FOOTWASHING...What Does It Mean?

Our current series on Just Add Water deals with the ordinances that involve water. We spent the first three weeks overviewing what the Bible teaches about baptism. But here at Grace Church there is also an element of our communion service that involves water. Though we may include just the bread and the cup on some Sunday mornings here at Grace, our regular communion services are done in a threefold manner including footwashing and the love feast as well as the bread and the cup.

Why do we wash feet as part of communion? John 13:1-17 gives us the basis. This is the passage that describes for us the final night of Christ before His death as He washes the disciple’s feet as part of what we commonly call the Last Supper. The Bible says that during supper, Jesus washes the disciple’s feet. Why did Jesus do this? There are three possibilities. First, it could have simply been customary. Washing feet was customary back in this day and culture due to the wearing of sandals coupled with the lack of paved roads. Many believe that this act was simply an act of servanthood. Finally, it could have been Jesus teaching a deeper spiritual lesson.

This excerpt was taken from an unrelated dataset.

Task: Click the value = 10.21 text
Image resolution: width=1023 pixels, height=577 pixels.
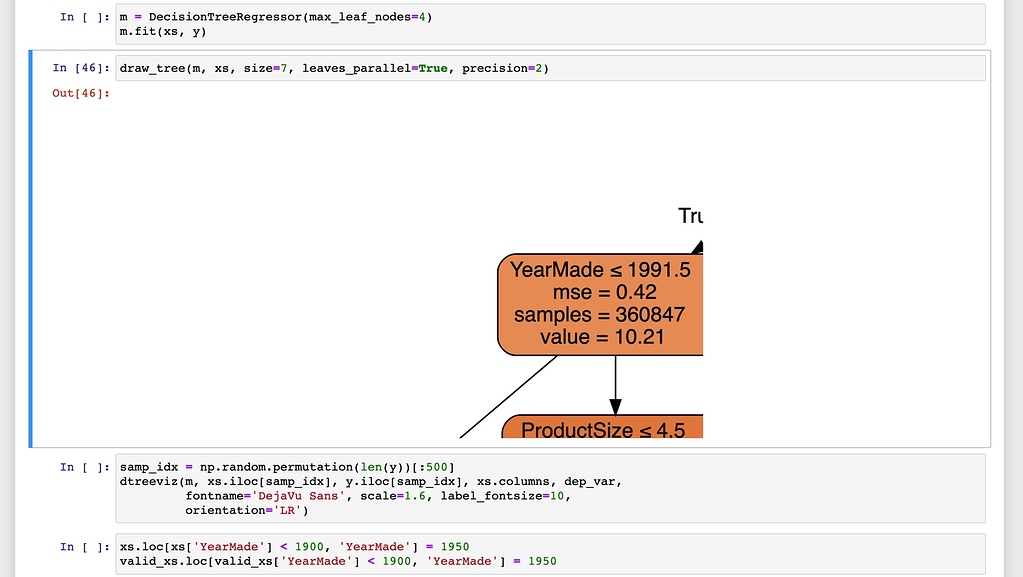Action: [601, 337]
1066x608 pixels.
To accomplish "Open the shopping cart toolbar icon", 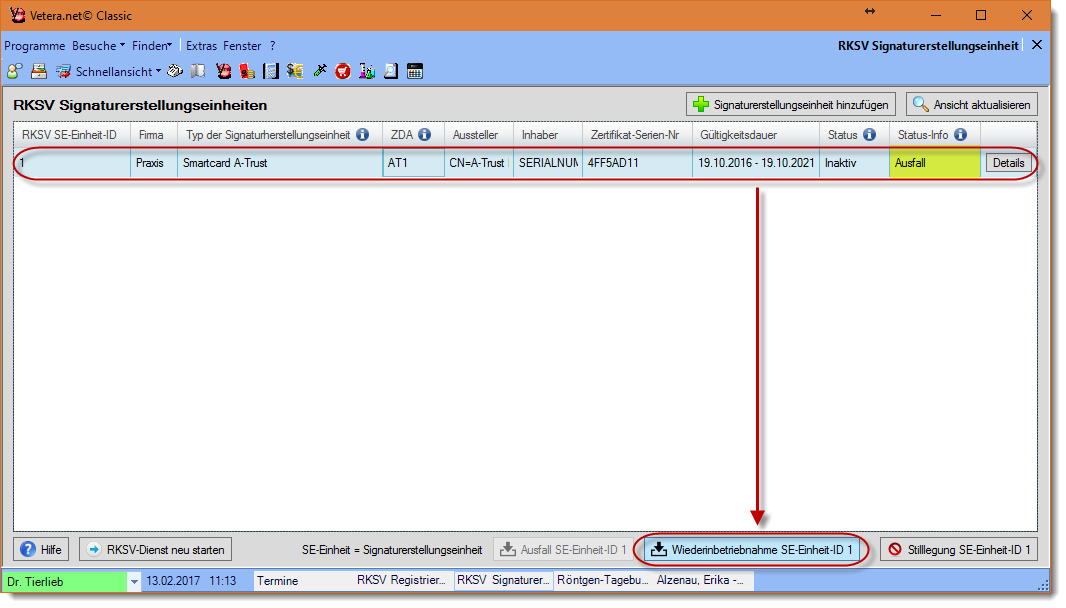I will [343, 71].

Whatever the reasons were, it has significant value. This passage tells us that Jesus knew that His hour had come. He knew He would die the next day. If you knew that you were going to die tomorrow, who would you spend time with today? It would certainly be those whom you cared for deeply. What would you do? It would be something of great value and meaning. Such was the case in Jesus life when He washed the feet of the disciples.

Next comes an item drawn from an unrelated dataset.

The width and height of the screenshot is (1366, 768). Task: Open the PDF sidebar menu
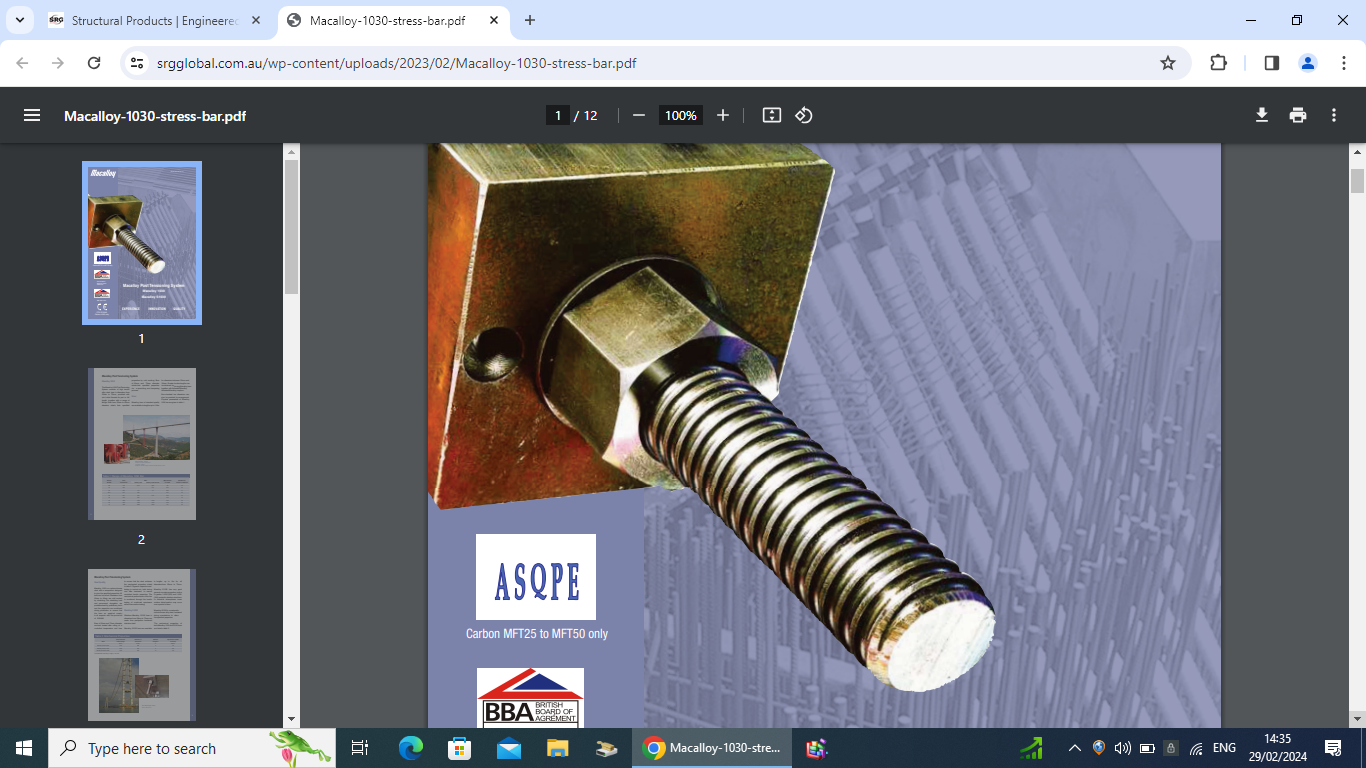pyautogui.click(x=32, y=115)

The depth of the spiritual lesson that Jesus was teaching is seen in verses 6-7. His washing the disciples’ feet was definitely beyond custom. Typically this act was done when entering a house which means that Christ’s followers had probably already washed their feet when they arrived that evening. What Jesus did was much different. He washed their feet during dinner and He did so at the dinner table. Typically this was done at the door to the house. The very fact that it was Jesus who performed the act went contrary to custom. This was done by a servant. If no servant was present, you would wash your own feet. This action of Jesus was not just because it was custom.

It is also obvious that this action of Jesus was also beyond a simple lesson in humility. How do we know this? When Jesus got to Peter, the disciple resists. Jesus responds by saying, “What I do you do not realize now, but you will understand hereafter.” If Jesus were simply teaching humility or servanthood, wouldn’t the disciples have been able to understand? After all, this was the Son of Man washing the feet of simple fishermen. There was something deeper involved, something they would not be able to understand until “hereafter.” Hereafter what? This was a reference to the soon to come death of Jesus (see John 12:16; 16:12). It would not be until after the death and resurrection of Jesus that the disciples would be able to understand the significance of what Jesus did. This was not just custom. This was not simple servanthood. This was a spiritual lesson which we will describe in more detail in tomorrow’s blog.